South Korean writer and translator

Sena Moon is a South Korean writer and translator. Her work has appeared in numerous publications, including Kenyon Review and Boulevard, and has won several prizes. A graduate of the University of Michigan Helen Zell Writers' Program, she is a 2024–26 Stegner Fellow at Stanford University and considered an emerging fiction writer by PEN America.

== Career ==
Moon is a graduate of the Helen Zell Writers' Program at the University of Michigan and a Stegner Fellow in fiction at Stanford University in the 2024–26 cohort. Her fiction has appeared in Kenyon Review, Guernica, and others. Her nonfiction has appeared in The Fiddlehead.
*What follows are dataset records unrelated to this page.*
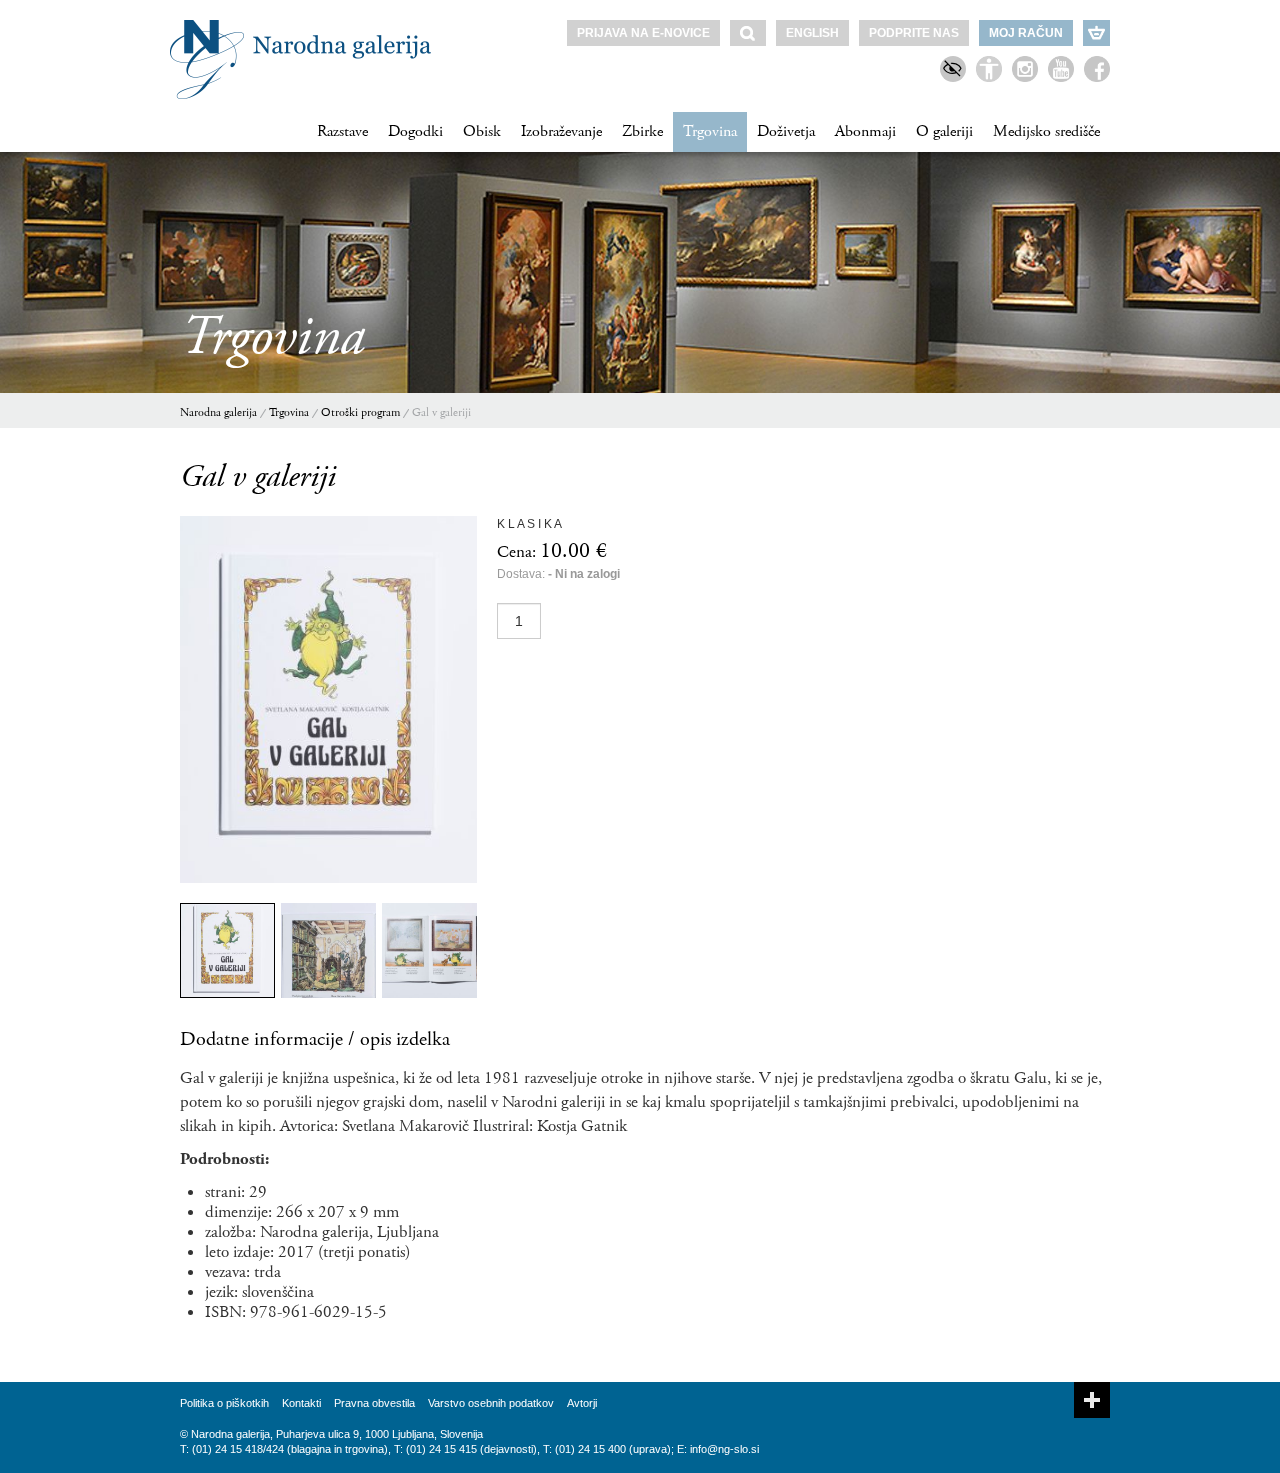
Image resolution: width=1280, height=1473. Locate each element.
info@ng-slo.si (724, 1449)
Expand (1092, 1400)
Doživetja (786, 131)
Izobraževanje (561, 131)
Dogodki (415, 131)
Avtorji (582, 1403)
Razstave (342, 131)
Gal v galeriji (441, 412)
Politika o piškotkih (224, 1403)
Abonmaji (865, 131)
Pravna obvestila (374, 1403)
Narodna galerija (218, 412)
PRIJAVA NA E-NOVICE (643, 33)
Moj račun (1026, 33)
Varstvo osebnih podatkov (491, 1403)
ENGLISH (812, 33)
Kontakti (301, 1403)
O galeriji (944, 131)
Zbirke (642, 131)
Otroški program (360, 412)
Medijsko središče (1046, 131)
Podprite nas (914, 33)
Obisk (482, 131)
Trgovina (710, 131)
Moon has won several contests for her writing. In 2018, she won third place Glimmer Trains Short-Story Award for New Writer. In 2019, Moon's short story "Homing Spoons" won Boulevard's Short Fiction Contest. In 2020, Moon won the PEN/Robert J. Dau Short Story Prize for Emerging Writers for her short story, "Dog Dreams", which appeared first in Quarterly West. It was subsequently published by Catapult in the anthology, Best Debut Short Stories 2020: The PEN America Dau Prize; in the anthology's introduction, editor Yuka Igarashi called it "beguiling". As a recipient of the prize, Sena Moon has continued to receive support from PEN America as an emerging fiction writer. In 2021, an excerpt of Moon's novel-in-progress, Familiar Strangers, won second place in the CRAFT Magazine First Chapters Contest. In 2023, her short story "Slow and Then Fast" won the Carve Magazine Prose & Poetry Contest.